# Job 1
Format the records between the lines containing "Click the search magnifier button" and "will [427, 351].", inclusive, as a Markdown table with the columns Row and Line, numbering each row and leaving out blank lines.

# Text to read
Professional reporter turned award-winning humor columnist, Meredith O’Brien, has assembled more than six-dozen of her wittiest vignettes for a new book, which offers much-needed comic relief for today’s suburban moms.

O’Brien’s new release, A Suburban Mom: Notes from the Asylum provides a realistic and humorous look at what life is really like for moms trying to live their lives and preserve their sanity while raising kids today.

O’Brien began her journalism career covering city politics for the Boston Herald in the late ‘90s and soon after became pregnant with twins.  When the twins were born 5 and-a-half weeks early and stayed in the Neonatal Intensive Care Unit for three weeks she made a tough call.  “I didn’t want to leave them,” she says, “so, I left my newspaper job, and several months later, launched my freelancing-from-home career.”

She is the first to admit that she never would have imagined she’d be writing about parenting.  “If you had pulled the ambitious, 20-year-old college journalist version of me aside and asked her if she thought she had humor essays about potty training in her future, she’d likely have laughed at you,” says O’Brien.  “Life has a funny way of reconfiguring your perspective.”

When asked about the pressures of being a “perfect” mom, O’Brien says the media, our peers, and ourselves contribute to the pressures mom face.  She says many of today’s moms, herself included, think we have to present a perfect image to the world for fear we’re going to be judged harshly by society.

“Most of us are not Bree Van DeKamp,” she says.  “There are many of us who, contrary to the media images, hate cooking or baking or making crafts or going to PTO events.  There are some of us who feel overwhelmed with all the stuff that’s going on with our families that we can’t keep our houses clean, remember if we’ve sent in the right permission slip with the right kid, and have somehow forgotten to buy milk for three days straight.”

O’Brien’s approach to writing about parenting is realistic and refreshing, and it’s easy to see why her Boston Herald parenting blog, Boston Mommy, has become so popular.

O’Brien says that other moms can find some humor in the often stressful realities of daily motherhood through many of these blogs.  “Go online and find some mom blogs – honest ones, authentic ones,” she says.  “Read about how one mommy serves PB&J for dinner a couple of nights in a row and has a load of dirty laundry the size of Jabba the Hut in the laundry room.  In those blogs, you’ll find humor, and relief, that it’s not just you living an imperfect life.”

O’Brien became a blogger after doing research for a feature story on mommy blogs in 2004 and says she became instantly smitten with them.  “Inspired by their rawness and honesty, after my feature on blogs was published, I asked the folks at the Herald if they’d consider having me write a parenting blog for their Web site.  And, in March 2005, I entered the blogosphere.”

She thinks blogs can be a useful tool to help mom writers showcase their work, depending on how much creative control the writers have over their blogs.  She chose to blog at two pre-existing organizations, the Boston Herald’s site and at Club Mom where she used to write a pop culture blog and had to adhere to certain standards. 

For those mom writers interested in starting their own blog, “figure out where the line is between the personal and public,” she advises.  “The parameters are important so you can figure out the tone of your blog and where it fits in the blogosphere.”

# Rows
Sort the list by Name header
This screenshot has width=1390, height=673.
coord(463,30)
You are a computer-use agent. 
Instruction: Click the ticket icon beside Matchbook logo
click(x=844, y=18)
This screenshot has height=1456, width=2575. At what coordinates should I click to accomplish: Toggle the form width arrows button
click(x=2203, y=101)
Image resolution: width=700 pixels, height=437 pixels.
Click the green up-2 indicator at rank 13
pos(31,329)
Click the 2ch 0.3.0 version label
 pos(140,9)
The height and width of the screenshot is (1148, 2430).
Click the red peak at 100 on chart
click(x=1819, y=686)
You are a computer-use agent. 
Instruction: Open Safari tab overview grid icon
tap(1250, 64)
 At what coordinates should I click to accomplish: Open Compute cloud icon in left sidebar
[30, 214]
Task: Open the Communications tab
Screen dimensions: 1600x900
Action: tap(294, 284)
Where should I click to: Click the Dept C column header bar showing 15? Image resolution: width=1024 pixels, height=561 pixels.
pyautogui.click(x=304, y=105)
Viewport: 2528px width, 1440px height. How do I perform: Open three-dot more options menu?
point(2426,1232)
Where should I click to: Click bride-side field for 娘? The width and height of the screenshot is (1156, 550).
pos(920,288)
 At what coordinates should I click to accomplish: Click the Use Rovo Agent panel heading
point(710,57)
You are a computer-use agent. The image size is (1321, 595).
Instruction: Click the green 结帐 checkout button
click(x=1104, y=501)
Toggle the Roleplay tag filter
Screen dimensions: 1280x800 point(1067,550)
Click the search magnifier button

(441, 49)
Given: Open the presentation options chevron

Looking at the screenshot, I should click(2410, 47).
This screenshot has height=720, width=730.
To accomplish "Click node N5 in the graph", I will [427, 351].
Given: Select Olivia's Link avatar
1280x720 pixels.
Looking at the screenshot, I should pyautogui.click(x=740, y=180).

# Job 2
From the article on the humor columnist, rewrite the passage between "O’Brien’s approach to" and "become so popular.", inclusive, substituting "candid" for "refreshing".

# Result 1
| Row | Line |
|---|---|
| 1 | Click the search magnifier button |
| 2 | (441, 49) |
| 3 | Given: Open the presentation options chevron |
| 4 | Looking at the screenshot, I should click(2410, 47). |
| 5 | This screenshot has height=720, width=730. |
| 6 | To accomplish "Click node N5 in the graph", I will [427, 351]. |

# Result 2
O’Brien’s approach to writing about parenting is realistic and candid, and it’s easy to see why her Boston Herald parenting blog, Boston Mommy, has become so popular.